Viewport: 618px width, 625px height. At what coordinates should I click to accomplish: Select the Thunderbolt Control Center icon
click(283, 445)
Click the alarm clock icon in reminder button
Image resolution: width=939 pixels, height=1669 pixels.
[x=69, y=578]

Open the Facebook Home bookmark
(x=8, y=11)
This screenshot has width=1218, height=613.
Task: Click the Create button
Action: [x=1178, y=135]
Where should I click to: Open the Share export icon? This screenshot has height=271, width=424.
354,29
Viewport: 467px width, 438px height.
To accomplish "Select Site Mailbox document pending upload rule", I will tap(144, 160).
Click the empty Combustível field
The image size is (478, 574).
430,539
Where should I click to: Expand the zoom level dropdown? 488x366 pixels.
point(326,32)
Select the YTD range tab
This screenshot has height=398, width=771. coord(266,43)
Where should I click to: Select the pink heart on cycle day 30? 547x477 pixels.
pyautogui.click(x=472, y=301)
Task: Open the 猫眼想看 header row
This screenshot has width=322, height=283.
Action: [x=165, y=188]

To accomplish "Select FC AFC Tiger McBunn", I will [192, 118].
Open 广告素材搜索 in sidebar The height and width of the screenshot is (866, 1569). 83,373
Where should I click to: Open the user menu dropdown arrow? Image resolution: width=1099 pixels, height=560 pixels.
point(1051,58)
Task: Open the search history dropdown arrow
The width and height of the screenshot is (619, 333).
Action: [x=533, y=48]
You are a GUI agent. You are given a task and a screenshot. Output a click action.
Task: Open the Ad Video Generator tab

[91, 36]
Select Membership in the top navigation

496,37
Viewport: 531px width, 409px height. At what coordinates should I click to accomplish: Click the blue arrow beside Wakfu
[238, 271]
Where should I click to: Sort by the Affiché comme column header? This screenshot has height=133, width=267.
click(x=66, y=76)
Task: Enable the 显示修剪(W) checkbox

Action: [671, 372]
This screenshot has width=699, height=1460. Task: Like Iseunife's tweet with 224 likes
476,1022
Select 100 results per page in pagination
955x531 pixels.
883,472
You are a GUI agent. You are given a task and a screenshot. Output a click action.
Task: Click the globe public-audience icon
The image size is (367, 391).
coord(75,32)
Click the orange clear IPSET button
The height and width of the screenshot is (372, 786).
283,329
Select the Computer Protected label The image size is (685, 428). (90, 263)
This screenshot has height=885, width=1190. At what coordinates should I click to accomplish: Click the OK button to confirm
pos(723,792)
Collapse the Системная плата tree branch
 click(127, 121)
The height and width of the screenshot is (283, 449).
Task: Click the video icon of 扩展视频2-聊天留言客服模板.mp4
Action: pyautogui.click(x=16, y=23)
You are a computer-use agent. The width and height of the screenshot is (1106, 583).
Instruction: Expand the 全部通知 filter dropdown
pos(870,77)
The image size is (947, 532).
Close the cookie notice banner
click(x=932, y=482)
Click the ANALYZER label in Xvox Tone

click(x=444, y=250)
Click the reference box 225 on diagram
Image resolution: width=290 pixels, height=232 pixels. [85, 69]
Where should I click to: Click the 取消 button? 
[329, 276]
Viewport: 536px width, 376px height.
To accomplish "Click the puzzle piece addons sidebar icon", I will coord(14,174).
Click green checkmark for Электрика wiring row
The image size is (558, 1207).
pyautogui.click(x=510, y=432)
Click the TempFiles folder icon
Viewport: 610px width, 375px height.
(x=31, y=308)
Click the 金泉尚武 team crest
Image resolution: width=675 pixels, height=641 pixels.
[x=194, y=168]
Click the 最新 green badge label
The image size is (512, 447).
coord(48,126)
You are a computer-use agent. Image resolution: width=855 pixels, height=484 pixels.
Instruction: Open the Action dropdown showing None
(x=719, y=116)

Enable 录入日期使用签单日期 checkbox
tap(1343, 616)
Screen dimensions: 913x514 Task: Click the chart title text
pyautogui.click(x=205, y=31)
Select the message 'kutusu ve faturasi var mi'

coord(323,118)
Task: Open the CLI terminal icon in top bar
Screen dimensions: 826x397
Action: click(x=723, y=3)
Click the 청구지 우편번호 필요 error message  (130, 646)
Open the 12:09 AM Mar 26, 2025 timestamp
◇ ◇ ◇
The task: Give back all of the data above without any alteration.

Completed task:
Viewport: 618px width, 625px height. At what coordinates should I click to accomplish: Select the Thunderbolt Control Center icon
click(283, 445)
Click the alarm clock icon in reminder button
Image resolution: width=939 pixels, height=1669 pixels.
[x=69, y=578]

Open the Facebook Home bookmark
(x=8, y=11)
This screenshot has width=1218, height=613.
Task: Click the Create button
Action: [x=1178, y=135]
Where should I click to: Open the Share export icon? This screenshot has height=271, width=424.
354,29
Viewport: 467px width, 438px height.
To accomplish "Select Site Mailbox document pending upload rule", I will tap(144, 160).
Click the empty Combustível field
The image size is (478, 574).
430,539
Where should I click to: Expand the zoom level dropdown? 488x366 pixels.
point(326,32)
Select the YTD range tab
This screenshot has height=398, width=771. coord(266,43)
Where should I click to: Select the pink heart on cycle day 30? 547x477 pixels.
pyautogui.click(x=472, y=301)
Task: Open the 猫眼想看 header row
This screenshot has width=322, height=283.
Action: [x=165, y=188]

To accomplish "Select FC AFC Tiger McBunn", I will [192, 118].
Open 广告素材搜索 in sidebar The height and width of the screenshot is (866, 1569). 83,373
Where should I click to: Open the user menu dropdown arrow? Image resolution: width=1099 pixels, height=560 pixels.
point(1051,58)
Task: Open the search history dropdown arrow
The width and height of the screenshot is (619, 333).
Action: [x=533, y=48]
You are a GUI agent. You are given a task and a screenshot. Output a click action.
Task: Open the Ad Video Generator tab

[91, 36]
Select Membership in the top navigation

496,37
Viewport: 531px width, 409px height. At what coordinates should I click to accomplish: Click the blue arrow beside Wakfu
[238, 271]
Where should I click to: Sort by the Affiché comme column header? This screenshot has height=133, width=267.
click(x=66, y=76)
Task: Enable the 显示修剪(W) checkbox

Action: [671, 372]
This screenshot has width=699, height=1460. Task: Like Iseunife's tweet with 224 likes
476,1022
Select 100 results per page in pagination
955x531 pixels.
883,472
You are a GUI agent. You are given a task and a screenshot. Output a click action.
Task: Click the globe public-audience icon
The image size is (367, 391).
coord(75,32)
Click the orange clear IPSET button
The height and width of the screenshot is (372, 786).
283,329
Select the Computer Protected label The image size is (685, 428). (90, 263)
This screenshot has height=885, width=1190. At what coordinates should I click to accomplish: Click the OK button to confirm
pos(723,792)
Collapse the Системная плата tree branch
 click(127, 121)
The height and width of the screenshot is (283, 449).
Task: Click the video icon of 扩展视频2-聊天留言客服模板.mp4
Action: pyautogui.click(x=16, y=23)
You are a computer-use agent. The width and height of the screenshot is (1106, 583).
Instruction: Expand the 全部通知 filter dropdown
pos(870,77)
The image size is (947, 532).
Close the cookie notice banner
click(x=932, y=482)
Click the ANALYZER label in Xvox Tone

click(x=444, y=250)
Click the reference box 225 on diagram
Image resolution: width=290 pixels, height=232 pixels. [85, 69]
Where should I click to: Click the 取消 button? 
[329, 276]
Viewport: 536px width, 376px height.
To accomplish "Click the puzzle piece addons sidebar icon", I will coord(14,174).
Click green checkmark for Электрика wiring row
The image size is (558, 1207).
pyautogui.click(x=510, y=432)
Click the TempFiles folder icon
Viewport: 610px width, 375px height.
(x=31, y=308)
Click the 金泉尚武 team crest
Image resolution: width=675 pixels, height=641 pixels.
[x=194, y=168]
Click the 最新 green badge label
The image size is (512, 447).
coord(48,126)
You are a computer-use agent. Image resolution: width=855 pixels, height=484 pixels.
Instruction: Open the Action dropdown showing None
(x=719, y=116)

Enable 录入日期使用签单日期 checkbox
tap(1343, 616)
Screen dimensions: 913x514 Task: Click the chart title text
pyautogui.click(x=205, y=31)
Select the message 'kutusu ve faturasi var mi'

coord(323,118)
Task: Open the CLI terminal icon in top bar
Screen dimensions: 826x397
Action: click(x=723, y=3)
Click the 청구지 우편번호 필요 error message  (130, 646)
Open the 12:09 AM Mar 26, 2025 timestamp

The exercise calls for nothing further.